Die Tatsache, dass die große Mehrheit für den Umbau des Gebäudes gestimmt hat, ist aber weniger ein Ergebnis der Überzeugung, als vielmehr eines der Vernunft. Schließlich gibt es, wie Bürgermeister Bastian Rosenau sowie der Haupt- und Bauamtsleiter Andreas Herb mehrfach erläuterten, keine rechtliche Handhabe, gegen das Bauvorhaben zu stimmen, nachdem erst im November vergangenen Jahres durch eine gesetzliche Neuregelung die Einrichtung von Flüchtlingsunterkünften in Gewerbegebieten per Bundesgesetz genehmigt worden war. Dennoch plädierten Rosenau und einige Ratsmitglieder dafür, verbunden mit der Zustimmung eine klare Botschaft an das Landratsamt als Bauträger zu senden, damit auch der Wille und die Position der Gemeinde in der Kreisverwaltung deutlich werde.

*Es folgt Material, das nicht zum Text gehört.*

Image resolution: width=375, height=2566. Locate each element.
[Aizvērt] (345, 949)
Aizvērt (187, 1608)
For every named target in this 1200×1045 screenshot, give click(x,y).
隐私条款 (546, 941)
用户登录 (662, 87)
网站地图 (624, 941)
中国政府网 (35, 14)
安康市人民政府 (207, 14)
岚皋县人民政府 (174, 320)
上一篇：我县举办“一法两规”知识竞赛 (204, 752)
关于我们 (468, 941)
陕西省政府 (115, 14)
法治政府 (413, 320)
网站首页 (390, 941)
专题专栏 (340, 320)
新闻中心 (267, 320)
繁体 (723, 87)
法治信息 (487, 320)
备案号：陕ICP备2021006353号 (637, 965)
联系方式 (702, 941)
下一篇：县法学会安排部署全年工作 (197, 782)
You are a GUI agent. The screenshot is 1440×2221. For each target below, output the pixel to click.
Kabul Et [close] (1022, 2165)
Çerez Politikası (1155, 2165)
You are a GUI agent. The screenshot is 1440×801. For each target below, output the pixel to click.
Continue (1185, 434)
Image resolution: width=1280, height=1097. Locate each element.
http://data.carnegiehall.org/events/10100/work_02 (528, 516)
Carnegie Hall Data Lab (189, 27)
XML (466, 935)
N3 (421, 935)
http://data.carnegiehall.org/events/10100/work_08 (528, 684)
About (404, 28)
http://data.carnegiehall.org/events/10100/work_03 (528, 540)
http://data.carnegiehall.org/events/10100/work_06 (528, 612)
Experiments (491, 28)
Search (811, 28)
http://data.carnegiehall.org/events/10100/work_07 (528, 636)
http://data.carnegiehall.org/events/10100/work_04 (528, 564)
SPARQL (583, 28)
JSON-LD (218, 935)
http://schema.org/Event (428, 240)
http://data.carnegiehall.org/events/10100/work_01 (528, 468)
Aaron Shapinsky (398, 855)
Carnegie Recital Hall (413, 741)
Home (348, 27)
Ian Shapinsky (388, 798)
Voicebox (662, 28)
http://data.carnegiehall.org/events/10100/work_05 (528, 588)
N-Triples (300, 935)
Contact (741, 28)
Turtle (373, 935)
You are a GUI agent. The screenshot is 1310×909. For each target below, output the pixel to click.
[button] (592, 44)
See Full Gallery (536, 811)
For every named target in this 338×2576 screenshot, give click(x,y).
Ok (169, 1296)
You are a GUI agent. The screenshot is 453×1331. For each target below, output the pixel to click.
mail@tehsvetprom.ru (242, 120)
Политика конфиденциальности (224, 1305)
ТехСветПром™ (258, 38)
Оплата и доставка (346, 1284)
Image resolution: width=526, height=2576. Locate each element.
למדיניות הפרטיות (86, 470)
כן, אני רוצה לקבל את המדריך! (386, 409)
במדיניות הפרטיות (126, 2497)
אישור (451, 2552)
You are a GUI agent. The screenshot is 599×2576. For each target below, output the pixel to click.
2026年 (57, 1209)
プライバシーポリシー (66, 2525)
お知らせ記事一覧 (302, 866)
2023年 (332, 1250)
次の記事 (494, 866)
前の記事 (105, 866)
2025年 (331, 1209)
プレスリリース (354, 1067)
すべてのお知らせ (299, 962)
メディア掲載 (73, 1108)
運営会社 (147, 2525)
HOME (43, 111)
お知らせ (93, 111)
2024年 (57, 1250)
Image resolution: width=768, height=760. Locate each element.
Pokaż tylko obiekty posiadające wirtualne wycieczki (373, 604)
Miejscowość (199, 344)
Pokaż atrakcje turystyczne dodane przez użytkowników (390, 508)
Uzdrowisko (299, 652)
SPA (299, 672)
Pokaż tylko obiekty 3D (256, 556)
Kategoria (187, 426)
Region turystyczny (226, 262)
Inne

Bereits in der ersten Jahreshälfte hatte sich der Engelsbrander Gemeinderat schließlich mit Unterbringungsmöglichkeiten für Asylbewerber beschäftigt und war damals zu einem klaren Ergebnis gekommen. Engelsbrand ist grundsätzlich bereit, Flüchtlinge aufzunehmen, will diese aber möglichst dezentral in freistehendem Wohnraum der Kommune unterbringen.

Diesem Beschluss steht nun das Vorhaben des Landratsamtes Enzkreis entgegen. In dem von der Kreisverwaltung für zehn Jahre angemieteten Gebäude im Gewerbegebiet sollen 51 Personen untergebracht werden – nach Auskunft des Landratsamtes überwiegend Familien.